## begin RECORDS FOR THE EXERCISE

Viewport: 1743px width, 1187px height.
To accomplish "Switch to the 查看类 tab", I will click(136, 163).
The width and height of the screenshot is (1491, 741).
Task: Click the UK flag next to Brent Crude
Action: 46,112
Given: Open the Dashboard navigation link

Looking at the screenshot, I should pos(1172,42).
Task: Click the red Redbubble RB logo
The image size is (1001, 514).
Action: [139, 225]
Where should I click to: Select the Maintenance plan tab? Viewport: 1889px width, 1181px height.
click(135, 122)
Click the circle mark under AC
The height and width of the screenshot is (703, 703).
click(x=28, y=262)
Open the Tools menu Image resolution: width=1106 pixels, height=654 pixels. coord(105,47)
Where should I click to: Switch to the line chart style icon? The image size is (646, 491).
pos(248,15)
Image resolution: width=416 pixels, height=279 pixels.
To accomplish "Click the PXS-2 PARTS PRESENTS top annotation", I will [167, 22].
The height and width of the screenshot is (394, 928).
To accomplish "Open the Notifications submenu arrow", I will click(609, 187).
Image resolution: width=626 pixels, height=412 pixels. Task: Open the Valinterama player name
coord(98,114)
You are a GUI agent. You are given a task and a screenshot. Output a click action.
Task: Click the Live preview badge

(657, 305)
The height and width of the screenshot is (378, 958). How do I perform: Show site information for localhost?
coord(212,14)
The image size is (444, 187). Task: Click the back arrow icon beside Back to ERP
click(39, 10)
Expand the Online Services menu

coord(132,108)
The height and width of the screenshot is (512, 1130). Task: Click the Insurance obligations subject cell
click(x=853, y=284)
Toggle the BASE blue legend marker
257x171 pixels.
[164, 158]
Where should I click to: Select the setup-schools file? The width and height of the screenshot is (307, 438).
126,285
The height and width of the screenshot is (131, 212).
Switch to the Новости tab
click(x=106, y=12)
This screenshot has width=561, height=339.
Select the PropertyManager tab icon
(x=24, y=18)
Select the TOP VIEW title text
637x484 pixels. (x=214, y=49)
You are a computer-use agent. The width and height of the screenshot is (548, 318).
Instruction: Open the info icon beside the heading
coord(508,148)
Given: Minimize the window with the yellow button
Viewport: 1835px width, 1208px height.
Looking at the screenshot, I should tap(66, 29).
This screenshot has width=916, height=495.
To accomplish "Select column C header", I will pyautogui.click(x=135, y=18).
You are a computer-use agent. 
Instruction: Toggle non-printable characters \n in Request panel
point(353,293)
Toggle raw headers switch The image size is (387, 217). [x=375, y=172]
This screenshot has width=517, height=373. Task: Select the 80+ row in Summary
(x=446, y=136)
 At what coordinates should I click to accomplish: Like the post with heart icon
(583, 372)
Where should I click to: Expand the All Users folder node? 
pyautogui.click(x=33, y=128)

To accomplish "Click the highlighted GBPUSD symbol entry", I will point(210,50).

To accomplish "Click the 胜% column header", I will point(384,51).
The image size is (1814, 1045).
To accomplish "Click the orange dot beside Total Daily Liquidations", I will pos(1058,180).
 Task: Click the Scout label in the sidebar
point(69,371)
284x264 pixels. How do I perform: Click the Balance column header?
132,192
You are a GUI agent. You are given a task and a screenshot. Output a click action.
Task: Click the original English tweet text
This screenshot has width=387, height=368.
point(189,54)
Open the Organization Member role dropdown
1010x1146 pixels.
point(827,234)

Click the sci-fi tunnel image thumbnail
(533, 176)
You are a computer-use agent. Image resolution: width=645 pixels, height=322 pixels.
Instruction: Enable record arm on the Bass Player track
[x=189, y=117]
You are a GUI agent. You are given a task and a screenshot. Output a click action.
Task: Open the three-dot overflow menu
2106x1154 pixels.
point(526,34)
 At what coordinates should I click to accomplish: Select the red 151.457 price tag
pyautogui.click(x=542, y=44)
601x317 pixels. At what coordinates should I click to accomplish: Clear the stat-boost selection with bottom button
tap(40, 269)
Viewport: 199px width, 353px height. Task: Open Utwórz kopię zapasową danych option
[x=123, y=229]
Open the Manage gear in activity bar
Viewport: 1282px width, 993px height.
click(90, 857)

## end RECORDS FOR THE EXERCISE

**PROBLEM TO SOLVE:** Retype all of the rows above verbatim, without changing any line.

**REPLY TO THE TASK:**
Viewport: 1743px width, 1187px height.
To accomplish "Switch to the 查看类 tab", I will click(136, 163).
The width and height of the screenshot is (1491, 741).
Task: Click the UK flag next to Brent Crude
Action: 46,112
Given: Open the Dashboard navigation link

Looking at the screenshot, I should pos(1172,42).
Task: Click the red Redbubble RB logo
The image size is (1001, 514).
Action: [139, 225]
Where should I click to: Select the Maintenance plan tab? Viewport: 1889px width, 1181px height.
click(135, 122)
Click the circle mark under AC
The height and width of the screenshot is (703, 703).
click(x=28, y=262)
Open the Tools menu Image resolution: width=1106 pixels, height=654 pixels. coord(105,47)
Where should I click to: Switch to the line chart style icon? The image size is (646, 491).
pos(248,15)
Image resolution: width=416 pixels, height=279 pixels.
To accomplish "Click the PXS-2 PARTS PRESENTS top annotation", I will [167, 22].
The height and width of the screenshot is (394, 928).
To accomplish "Open the Notifications submenu arrow", I will click(609, 187).
Image resolution: width=626 pixels, height=412 pixels. Task: Open the Valinterama player name
coord(98,114)
You are a GUI agent. You are given a task and a screenshot. Output a click action.
Task: Click the Live preview badge

(657, 305)
The height and width of the screenshot is (378, 958). How do I perform: Show site information for localhost?
coord(212,14)
The image size is (444, 187). Task: Click the back arrow icon beside Back to ERP
click(39, 10)
Expand the Online Services menu

coord(132,108)
The height and width of the screenshot is (512, 1130). Task: Click the Insurance obligations subject cell
click(x=853, y=284)
Toggle the BASE blue legend marker
257x171 pixels.
[164, 158]
Where should I click to: Select the setup-schools file? The width and height of the screenshot is (307, 438).
126,285
The height and width of the screenshot is (131, 212).
Switch to the Новости tab
click(x=106, y=12)
This screenshot has width=561, height=339.
Select the PropertyManager tab icon
(x=24, y=18)
Select the TOP VIEW title text
637x484 pixels. (x=214, y=49)
You are a computer-use agent. The width and height of the screenshot is (548, 318).
Instruction: Open the info icon beside the heading
coord(508,148)
Given: Minimize the window with the yellow button
Viewport: 1835px width, 1208px height.
Looking at the screenshot, I should tap(66, 29).
This screenshot has width=916, height=495.
To accomplish "Select column C header", I will pyautogui.click(x=135, y=18).
You are a computer-use agent. 
Instruction: Toggle non-printable characters \n in Request panel
point(353,293)
Toggle raw headers switch The image size is (387, 217). [x=375, y=172]
This screenshot has width=517, height=373. Task: Select the 80+ row in Summary
(x=446, y=136)
 At what coordinates should I click to accomplish: Like the post with heart icon
(583, 372)
Where should I click to: Expand the All Users folder node? 
pyautogui.click(x=33, y=128)

To accomplish "Click the highlighted GBPUSD symbol entry", I will point(210,50).

To accomplish "Click the 胜% column header", I will point(384,51).
The image size is (1814, 1045).
To accomplish "Click the orange dot beside Total Daily Liquidations", I will pos(1058,180).
 Task: Click the Scout label in the sidebar
point(69,371)
284x264 pixels. How do I perform: Click the Balance column header?
132,192
You are a GUI agent. You are given a task and a screenshot. Output a click action.
Task: Click the original English tweet text
This screenshot has width=387, height=368.
point(189,54)
Open the Organization Member role dropdown
1010x1146 pixels.
point(827,234)

Click the sci-fi tunnel image thumbnail
(533, 176)
You are a computer-use agent. Image resolution: width=645 pixels, height=322 pixels.
Instruction: Enable record arm on the Bass Player track
[x=189, y=117]
You are a GUI agent. You are given a task and a screenshot. Output a click action.
Task: Open the three-dot overflow menu
2106x1154 pixels.
point(526,34)
 At what coordinates should I click to accomplish: Select the red 151.457 price tag
pyautogui.click(x=542, y=44)
601x317 pixels. At what coordinates should I click to accomplish: Clear the stat-boost selection with bottom button
tap(40, 269)
Viewport: 199px width, 353px height. Task: Open Utwórz kopię zapasową danych option
[x=123, y=229]
Open the Manage gear in activity bar
Viewport: 1282px width, 993px height.
click(90, 857)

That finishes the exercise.